=== Begin Enclosure ===
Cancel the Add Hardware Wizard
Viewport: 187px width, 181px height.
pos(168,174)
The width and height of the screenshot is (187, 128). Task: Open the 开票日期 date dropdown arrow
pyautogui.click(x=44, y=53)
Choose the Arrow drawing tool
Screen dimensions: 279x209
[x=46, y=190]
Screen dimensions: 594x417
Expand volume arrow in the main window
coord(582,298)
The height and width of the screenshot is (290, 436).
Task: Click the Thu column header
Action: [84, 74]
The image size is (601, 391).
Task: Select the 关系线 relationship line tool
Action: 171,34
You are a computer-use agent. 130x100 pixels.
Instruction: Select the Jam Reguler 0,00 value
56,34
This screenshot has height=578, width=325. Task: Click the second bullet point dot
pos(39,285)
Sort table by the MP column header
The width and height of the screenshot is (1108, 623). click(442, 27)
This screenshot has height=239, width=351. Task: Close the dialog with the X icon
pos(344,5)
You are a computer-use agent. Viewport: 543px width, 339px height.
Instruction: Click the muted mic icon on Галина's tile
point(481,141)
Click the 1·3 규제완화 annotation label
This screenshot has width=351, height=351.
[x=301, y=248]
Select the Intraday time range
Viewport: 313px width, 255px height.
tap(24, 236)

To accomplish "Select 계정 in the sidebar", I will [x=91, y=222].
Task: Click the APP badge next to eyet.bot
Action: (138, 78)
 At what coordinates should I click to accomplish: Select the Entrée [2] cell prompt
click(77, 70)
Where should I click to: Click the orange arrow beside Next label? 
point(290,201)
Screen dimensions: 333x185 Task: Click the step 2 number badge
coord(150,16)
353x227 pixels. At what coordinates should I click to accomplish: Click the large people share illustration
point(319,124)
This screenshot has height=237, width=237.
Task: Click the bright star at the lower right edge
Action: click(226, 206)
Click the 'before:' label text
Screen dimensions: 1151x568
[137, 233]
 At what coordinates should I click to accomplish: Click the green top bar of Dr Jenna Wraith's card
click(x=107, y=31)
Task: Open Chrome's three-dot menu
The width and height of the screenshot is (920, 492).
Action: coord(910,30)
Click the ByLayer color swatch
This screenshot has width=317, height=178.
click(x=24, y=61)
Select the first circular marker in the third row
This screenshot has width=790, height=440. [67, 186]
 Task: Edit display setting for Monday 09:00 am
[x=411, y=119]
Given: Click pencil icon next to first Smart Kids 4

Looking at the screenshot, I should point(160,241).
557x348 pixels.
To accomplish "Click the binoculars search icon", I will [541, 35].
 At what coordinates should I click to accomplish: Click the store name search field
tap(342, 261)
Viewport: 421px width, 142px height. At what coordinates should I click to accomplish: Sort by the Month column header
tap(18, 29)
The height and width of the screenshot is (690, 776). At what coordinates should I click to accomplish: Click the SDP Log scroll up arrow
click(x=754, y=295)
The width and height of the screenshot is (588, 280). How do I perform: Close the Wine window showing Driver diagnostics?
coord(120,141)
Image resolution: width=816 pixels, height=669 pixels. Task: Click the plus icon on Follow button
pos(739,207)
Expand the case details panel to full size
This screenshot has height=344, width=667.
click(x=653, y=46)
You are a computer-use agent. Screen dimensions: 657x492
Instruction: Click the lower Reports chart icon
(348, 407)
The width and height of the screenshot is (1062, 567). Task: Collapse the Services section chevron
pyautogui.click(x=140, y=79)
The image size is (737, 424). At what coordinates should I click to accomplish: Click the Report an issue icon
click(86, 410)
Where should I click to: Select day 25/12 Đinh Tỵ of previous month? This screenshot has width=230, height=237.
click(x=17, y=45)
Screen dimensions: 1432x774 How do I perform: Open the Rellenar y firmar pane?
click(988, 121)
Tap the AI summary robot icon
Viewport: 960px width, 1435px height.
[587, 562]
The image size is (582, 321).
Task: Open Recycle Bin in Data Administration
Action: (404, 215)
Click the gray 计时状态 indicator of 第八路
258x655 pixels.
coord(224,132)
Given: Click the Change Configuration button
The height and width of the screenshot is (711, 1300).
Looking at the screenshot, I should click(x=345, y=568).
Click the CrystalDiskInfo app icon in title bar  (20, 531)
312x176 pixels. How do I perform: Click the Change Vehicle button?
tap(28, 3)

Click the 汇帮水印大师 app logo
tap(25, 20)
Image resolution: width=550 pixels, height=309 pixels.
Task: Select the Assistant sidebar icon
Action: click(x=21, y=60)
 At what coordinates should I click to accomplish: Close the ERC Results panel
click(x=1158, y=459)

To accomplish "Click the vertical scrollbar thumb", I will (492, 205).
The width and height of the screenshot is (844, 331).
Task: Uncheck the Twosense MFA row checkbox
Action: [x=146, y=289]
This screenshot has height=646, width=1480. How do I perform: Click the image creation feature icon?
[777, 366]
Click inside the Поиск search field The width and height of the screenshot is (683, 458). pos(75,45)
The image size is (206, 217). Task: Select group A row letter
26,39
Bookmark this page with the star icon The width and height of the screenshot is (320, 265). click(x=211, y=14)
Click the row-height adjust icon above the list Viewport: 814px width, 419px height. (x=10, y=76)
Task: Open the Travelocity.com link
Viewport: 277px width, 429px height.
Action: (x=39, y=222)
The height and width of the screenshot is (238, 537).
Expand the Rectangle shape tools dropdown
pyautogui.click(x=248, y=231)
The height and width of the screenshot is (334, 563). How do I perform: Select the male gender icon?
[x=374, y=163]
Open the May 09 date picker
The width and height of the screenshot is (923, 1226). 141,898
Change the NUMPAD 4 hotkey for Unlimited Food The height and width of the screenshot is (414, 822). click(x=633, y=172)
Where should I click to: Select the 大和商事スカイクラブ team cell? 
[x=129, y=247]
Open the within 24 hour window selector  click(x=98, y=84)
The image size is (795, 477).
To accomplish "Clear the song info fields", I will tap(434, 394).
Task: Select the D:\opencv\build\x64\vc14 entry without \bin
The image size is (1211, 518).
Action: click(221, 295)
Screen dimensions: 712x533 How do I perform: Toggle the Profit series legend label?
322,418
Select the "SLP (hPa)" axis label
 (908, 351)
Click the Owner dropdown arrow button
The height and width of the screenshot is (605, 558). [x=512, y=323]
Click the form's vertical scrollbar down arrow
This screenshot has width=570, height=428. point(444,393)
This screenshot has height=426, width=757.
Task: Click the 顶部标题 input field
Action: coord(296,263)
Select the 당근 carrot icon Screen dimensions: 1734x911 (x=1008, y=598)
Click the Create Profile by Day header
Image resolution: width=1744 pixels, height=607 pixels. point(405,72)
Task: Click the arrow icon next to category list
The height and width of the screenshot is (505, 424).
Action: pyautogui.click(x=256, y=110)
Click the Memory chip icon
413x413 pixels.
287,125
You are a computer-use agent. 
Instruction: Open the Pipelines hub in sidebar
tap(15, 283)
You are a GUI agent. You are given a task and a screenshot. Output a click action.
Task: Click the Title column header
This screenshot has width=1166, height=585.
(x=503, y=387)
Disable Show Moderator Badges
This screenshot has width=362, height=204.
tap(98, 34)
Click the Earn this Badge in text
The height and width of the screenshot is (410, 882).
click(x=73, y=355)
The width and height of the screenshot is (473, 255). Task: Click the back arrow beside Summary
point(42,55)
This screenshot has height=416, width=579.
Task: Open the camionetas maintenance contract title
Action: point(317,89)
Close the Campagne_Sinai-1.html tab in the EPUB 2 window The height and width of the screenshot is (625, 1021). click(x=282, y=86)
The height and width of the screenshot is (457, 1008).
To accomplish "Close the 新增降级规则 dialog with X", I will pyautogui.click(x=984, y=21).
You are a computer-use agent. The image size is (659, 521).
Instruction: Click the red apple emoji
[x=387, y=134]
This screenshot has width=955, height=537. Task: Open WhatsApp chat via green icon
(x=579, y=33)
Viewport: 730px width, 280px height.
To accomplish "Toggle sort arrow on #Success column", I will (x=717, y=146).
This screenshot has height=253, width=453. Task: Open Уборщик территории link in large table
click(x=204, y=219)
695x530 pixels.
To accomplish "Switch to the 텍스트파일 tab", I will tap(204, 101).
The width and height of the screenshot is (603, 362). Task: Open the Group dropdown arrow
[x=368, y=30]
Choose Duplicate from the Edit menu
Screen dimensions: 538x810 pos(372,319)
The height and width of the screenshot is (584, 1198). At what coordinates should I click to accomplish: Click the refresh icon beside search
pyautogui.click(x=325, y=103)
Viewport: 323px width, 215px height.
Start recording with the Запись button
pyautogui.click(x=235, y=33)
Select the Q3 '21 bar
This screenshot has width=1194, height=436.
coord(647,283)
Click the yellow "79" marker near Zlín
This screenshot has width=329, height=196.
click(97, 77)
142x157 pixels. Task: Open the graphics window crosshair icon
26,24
=== End Enclosure ===
**EXERCISE BRIEF**
Determine the number of lines above that include the word "computer"; the reply is that number only.

**REPLY**
5